La Librairie de Jean, duc de Berry, au château de Mehun-sur-Yèvre, en 1416 (42)

 

 

 

Introduction.

 

 

 

 « 93. Un gros volume, escript en françois de lettre de court, auquel sont contenus les livres qui s'ensuivent ; c'est assavoir : le Livre des propriétés des choses, le Livre de l’Istoire de Thebes, le Livre de l’Istoire de Troyes, le Livre d’Orose, le Livre de Lucan, le Rommant de la Rose, le Testament de maistre Jehan de Mehun, le Trésor et le Testament dudit maistre Jehan de Mehun, Boesce de consolation, Matheole et autres livres, et en derrenier est le Viandier Taillevent ; et au commencement du second fueillet est escript : En espal ; et est couvert de cuir rouge empraint, à quatre fermoers de cuivre et cinq gros boulions de mesme sur chascun ais ; lequel volume mondit seigneur acheta au mois de may mil cccc iiij [mai 1404] de maistre Regnault du Montet la somme de deux cens escus d'or._75 liv. »

 

Ce livre réunit des ouvrages très divers, du poème au livre de cuisine, en passant par des ouvrages d'apologétique.

 

Dans l’inventaire du duc figuraient déjà, comme mon attentif Lecteur a pu le lire, des manuscrits du Livre des Propriétés des choses, du Roman de la Rose et du Testament de Jean de Meung.

 

La Consolation de la philosophie (vers 524), de Boèce, fut traduite en français par Jean de Meung.
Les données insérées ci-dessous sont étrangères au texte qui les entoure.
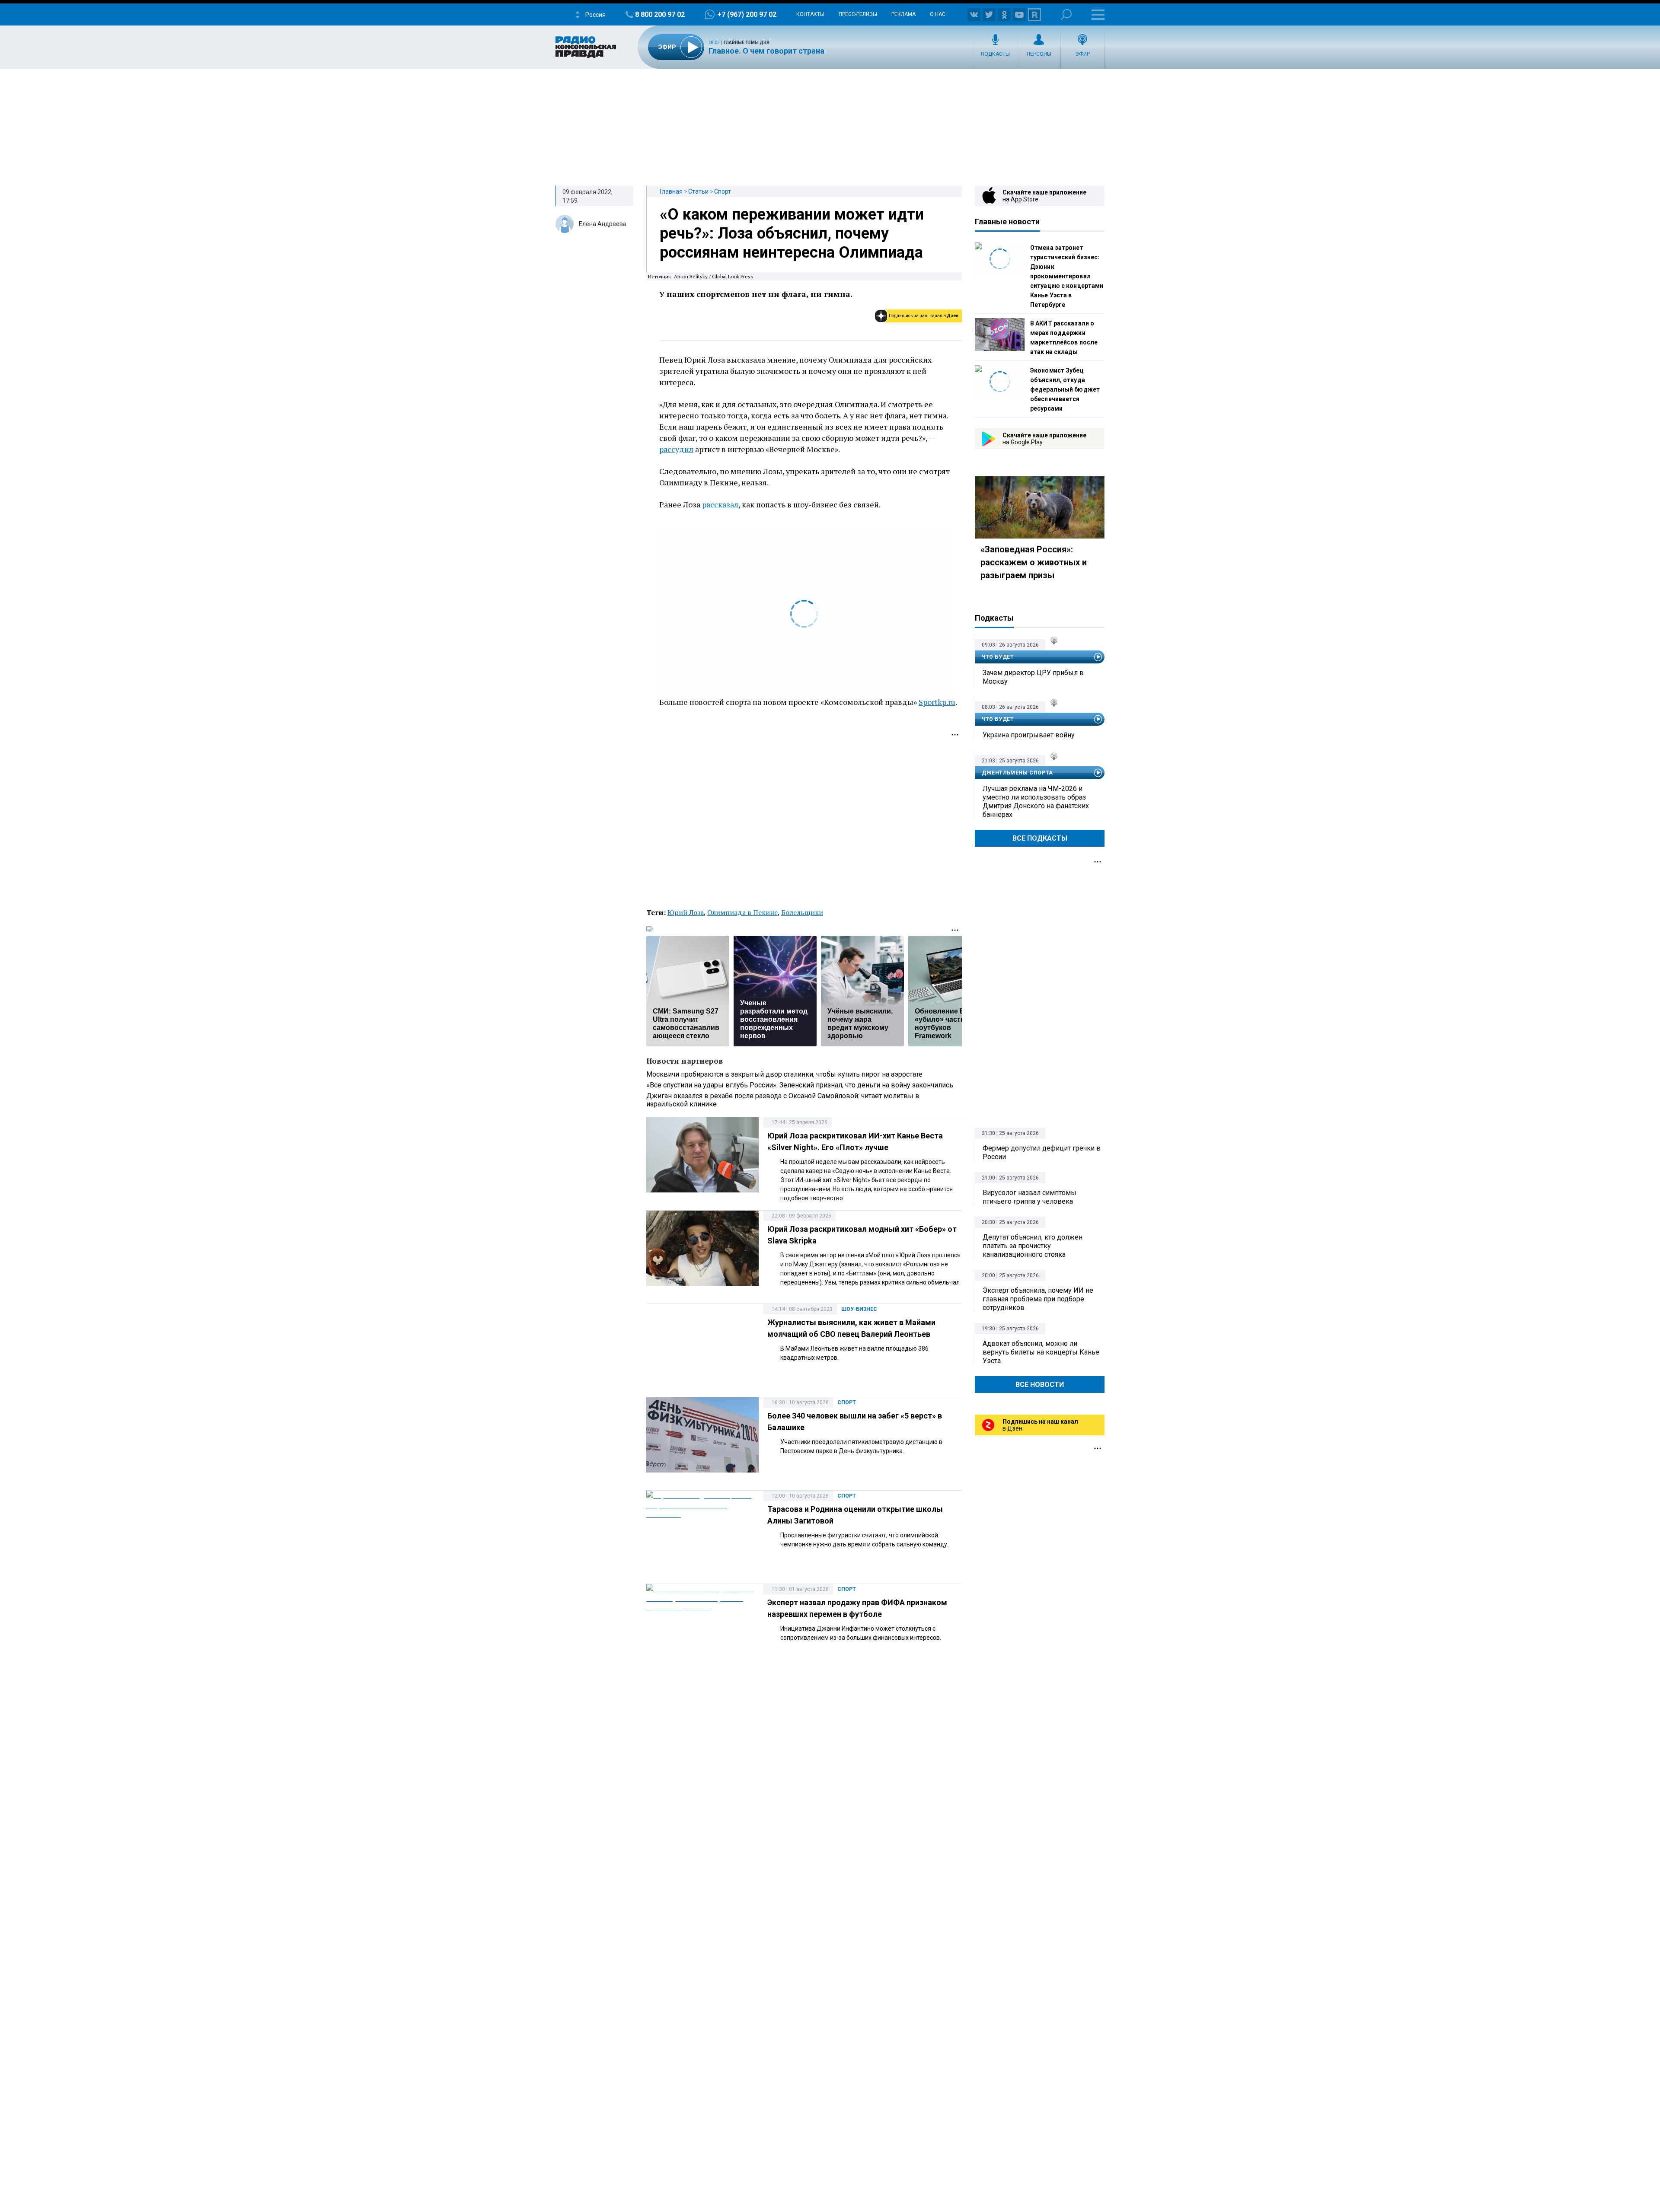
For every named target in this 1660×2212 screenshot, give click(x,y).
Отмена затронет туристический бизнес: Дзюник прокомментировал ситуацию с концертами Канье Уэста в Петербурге (1066, 276)
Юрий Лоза (685, 912)
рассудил (676, 449)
Le livre figurait également dans la bibliothèque de Charles d'Orléans, à Blois.

 

Le Roman de Thèbes est un roman écrit par un clerc anonyme vers 1150. Récriture du mythe d'Étéocle et de Polynice, les frères ennemis, fils d'Œdipe, il est l’un des plus anciens romans français.

 

Le Roman de Troyes ou Roman de Troie est un poème de Benoît de Sainte-Maure, composé vers 1160-1170. Comme d’autres écrivains dans l'entourage d'Henri II Plantagenêt et d'Aliénor d'Aquitaine, le poète adapte en français (il « met en roman ») les livres majeurs de l’Antiquité. Benoît de Sainte-Maure transforme les héros grecs et troyens de la guerre de Troie en chevaliers du Moyen Âge, entremêlant son récit des amours impossibles de Jason et de Médée, de Pâris et d'Hélène, de Troïlus et de Briséida, d'Achille et de Polixène. Dès le préambule, le poète déclare qu’il suivra de préférence non pas Homère, mais Darès le Phrygien, parce que l’Aède grec a rempli son poème de fables en faisant combattre les dieux et les déesses.

 

Le Livre de Lucan est une traduction des Vies des douze Césars de Suétone, comme l’indique un livre que nous verrons plus loin (notice 130).

 

Matheole désigne les Lamentaciones Matheoluli : Mathieu de Boulogne (appelé également Mahieu le Bigame, Matheolus, Matheolulus, Matthaeus Bononiensis, Matthieu de Boulogne-sur-Mer, Matheolus de Boulogne-sur-Mer, Mathieu de Boulogne-sur-Mer, ou encore Petrus Matheoli alias Nazardus ou Nasardus !) (vers 1260-vers 1320) est l’auteur de ces Lamentations (écrites entre 1295 et 1301), 5614 hexamètres rimés contre la femme, violente diatribe misogyne que critiquera Christine de Pisan dans sa Cité des dames. Le livre fut traduit en français par Jean Le Fèvre de Ressons (vers 1320-mort après 1380), procureur au Parlement de Paris et auteur du Livre de Leesca, qui prend l’exact contrepied des Lamentations de Mathéole, et qui figure peut-être dans les « autres livres » mentionnés dans la notice.

 

Quant au Livre d'Orose, il s’agit d’une traduction de Paul Orose (vers 380-mort après 418), prêtre et apologiste qui composa, à la demande de saint Augustin qui rédigeait alors La Cité de Dieu, ses Histoires contre les païens, censées raconter tous les malheurs du monde depuis Adam et prouver que le sac de Rome par Alaric, en 410, n’était pas une conséquence de l’adoption du christianisme et de l’abandon des anciens dieux par les autorités impériales : on avait été tout aussi malheureux auparavant, depuis les origines du monde, démontrait Paul Orose.

 

Enfin, le Viandier Taillevent est un livre de recettes, le plus ancien livre de cuisine français, attribué à Guillaume Tirel, dit Taillevent (vers 1310-1395), cuisinier des rois de France Charles V et Charles VI. Nous connaissons cependant un manuscrit plus ancien (dit « de Sion ») : celui-ci, daté de la première moitié du XIVe siècle, indique que l’attribution du livre à Guillaume Tirel est postérieure à son élaboration.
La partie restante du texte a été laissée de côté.